**ASSIGNMENT:** The data below is to be retyped exactly, line by line.

**RECORDS TO USE:**
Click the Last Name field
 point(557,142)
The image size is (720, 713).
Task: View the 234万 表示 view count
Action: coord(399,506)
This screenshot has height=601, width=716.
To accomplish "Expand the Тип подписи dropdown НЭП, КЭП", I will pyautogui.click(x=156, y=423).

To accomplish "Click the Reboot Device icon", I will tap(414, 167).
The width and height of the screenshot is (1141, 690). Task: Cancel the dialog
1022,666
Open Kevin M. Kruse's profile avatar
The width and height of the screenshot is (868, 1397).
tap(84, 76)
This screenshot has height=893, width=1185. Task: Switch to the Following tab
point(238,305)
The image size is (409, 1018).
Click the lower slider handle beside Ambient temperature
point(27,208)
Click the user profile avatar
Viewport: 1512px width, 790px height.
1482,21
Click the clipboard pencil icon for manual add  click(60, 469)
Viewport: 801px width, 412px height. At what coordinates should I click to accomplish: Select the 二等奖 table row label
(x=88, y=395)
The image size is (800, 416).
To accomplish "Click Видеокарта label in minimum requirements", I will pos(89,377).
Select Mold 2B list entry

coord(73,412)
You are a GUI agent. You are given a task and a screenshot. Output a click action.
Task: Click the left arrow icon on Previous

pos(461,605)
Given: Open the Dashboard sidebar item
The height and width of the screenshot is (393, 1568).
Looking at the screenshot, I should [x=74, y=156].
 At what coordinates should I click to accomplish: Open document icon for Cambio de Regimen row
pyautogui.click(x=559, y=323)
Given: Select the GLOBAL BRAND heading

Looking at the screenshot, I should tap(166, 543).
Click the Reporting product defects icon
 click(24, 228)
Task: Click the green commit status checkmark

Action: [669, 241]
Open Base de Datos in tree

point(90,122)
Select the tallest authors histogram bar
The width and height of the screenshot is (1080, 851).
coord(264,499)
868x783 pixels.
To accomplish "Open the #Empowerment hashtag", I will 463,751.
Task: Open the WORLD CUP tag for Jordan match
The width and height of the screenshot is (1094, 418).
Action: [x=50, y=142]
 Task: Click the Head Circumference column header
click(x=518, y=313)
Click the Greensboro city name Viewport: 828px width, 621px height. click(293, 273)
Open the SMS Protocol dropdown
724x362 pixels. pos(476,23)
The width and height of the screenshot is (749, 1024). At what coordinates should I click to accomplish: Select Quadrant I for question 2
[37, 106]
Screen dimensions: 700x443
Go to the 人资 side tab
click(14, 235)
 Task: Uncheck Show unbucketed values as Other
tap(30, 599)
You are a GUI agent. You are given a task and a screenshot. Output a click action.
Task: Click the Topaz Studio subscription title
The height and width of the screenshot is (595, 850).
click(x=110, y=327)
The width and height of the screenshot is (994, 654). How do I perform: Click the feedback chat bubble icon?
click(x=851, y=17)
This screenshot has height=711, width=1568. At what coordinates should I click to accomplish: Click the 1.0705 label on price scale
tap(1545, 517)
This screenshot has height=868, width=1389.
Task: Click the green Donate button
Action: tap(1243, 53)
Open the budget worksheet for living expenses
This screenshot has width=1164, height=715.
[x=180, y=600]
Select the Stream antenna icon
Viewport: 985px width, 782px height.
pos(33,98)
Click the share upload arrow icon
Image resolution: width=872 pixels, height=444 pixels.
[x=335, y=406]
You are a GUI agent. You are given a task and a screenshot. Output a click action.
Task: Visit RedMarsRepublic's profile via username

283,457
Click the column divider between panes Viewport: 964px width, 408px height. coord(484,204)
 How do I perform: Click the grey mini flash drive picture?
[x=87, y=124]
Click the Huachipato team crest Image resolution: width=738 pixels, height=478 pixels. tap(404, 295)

**SOLUTION FOR THIS TASK:**
Click the Last Name field
 point(557,142)
The image size is (720, 713).
Task: View the 234万 表示 view count
Action: coord(399,506)
This screenshot has height=601, width=716.
To accomplish "Expand the Тип подписи dropdown НЭП, КЭП", I will pyautogui.click(x=156, y=423).

To accomplish "Click the Reboot Device icon", I will tap(414, 167).
The width and height of the screenshot is (1141, 690). Task: Cancel the dialog
1022,666
Open Kevin M. Kruse's profile avatar
The width and height of the screenshot is (868, 1397).
tap(84, 76)
This screenshot has height=893, width=1185. Task: Switch to the Following tab
point(238,305)
The image size is (409, 1018).
Click the lower slider handle beside Ambient temperature
point(27,208)
Click the user profile avatar
Viewport: 1512px width, 790px height.
1482,21
Click the clipboard pencil icon for manual add  click(60, 469)
Viewport: 801px width, 412px height. At what coordinates should I click to accomplish: Select the 二等奖 table row label
(x=88, y=395)
The image size is (800, 416).
To accomplish "Click Видеокарта label in minimum requirements", I will pos(89,377).
Select Mold 2B list entry

coord(73,412)
You are a GUI agent. You are given a task and a screenshot. Output a click action.
Task: Click the left arrow icon on Previous

pos(461,605)
Given: Open the Dashboard sidebar item
The height and width of the screenshot is (393, 1568).
Looking at the screenshot, I should [x=74, y=156].
 At what coordinates should I click to accomplish: Open document icon for Cambio de Regimen row
pyautogui.click(x=559, y=323)
Given: Select the GLOBAL BRAND heading

Looking at the screenshot, I should tap(166, 543).
Click the Reporting product defects icon
 click(24, 228)
Task: Click the green commit status checkmark

Action: [669, 241]
Open Base de Datos in tree

point(90,122)
Select the tallest authors histogram bar
The width and height of the screenshot is (1080, 851).
coord(264,499)
868x783 pixels.
To accomplish "Open the #Empowerment hashtag", I will 463,751.
Task: Open the WORLD CUP tag for Jordan match
The width and height of the screenshot is (1094, 418).
Action: [x=50, y=142]
 Task: Click the Head Circumference column header
click(x=518, y=313)
Click the Greensboro city name Viewport: 828px width, 621px height. click(293, 273)
Open the SMS Protocol dropdown
724x362 pixels. pos(476,23)
The width and height of the screenshot is (749, 1024). At what coordinates should I click to accomplish: Select Quadrant I for question 2
[37, 106]
Screen dimensions: 700x443
Go to the 人资 side tab
click(14, 235)
 Task: Uncheck Show unbucketed values as Other
tap(30, 599)
You are a GUI agent. You are given a task and a screenshot. Output a click action.
Task: Click the Topaz Studio subscription title
The height and width of the screenshot is (595, 850).
click(x=110, y=327)
The width and height of the screenshot is (994, 654). How do I perform: Click the feedback chat bubble icon?
click(x=851, y=17)
This screenshot has height=711, width=1568. At what coordinates should I click to accomplish: Click the 1.0705 label on price scale
tap(1545, 517)
This screenshot has height=868, width=1389.
Task: Click the green Donate button
Action: tap(1243, 53)
Open the budget worksheet for living expenses
This screenshot has width=1164, height=715.
[x=180, y=600]
Select the Stream antenna icon
Viewport: 985px width, 782px height.
pos(33,98)
Click the share upload arrow icon
Image resolution: width=872 pixels, height=444 pixels.
[x=335, y=406]
You are a GUI agent. You are given a task and a screenshot. Output a click action.
Task: Visit RedMarsRepublic's profile via username

283,457
Click the column divider between panes Viewport: 964px width, 408px height. coord(484,204)
 How do I perform: Click the grey mini flash drive picture?
[x=87, y=124]
Click the Huachipato team crest Image resolution: width=738 pixels, height=478 pixels. tap(404, 295)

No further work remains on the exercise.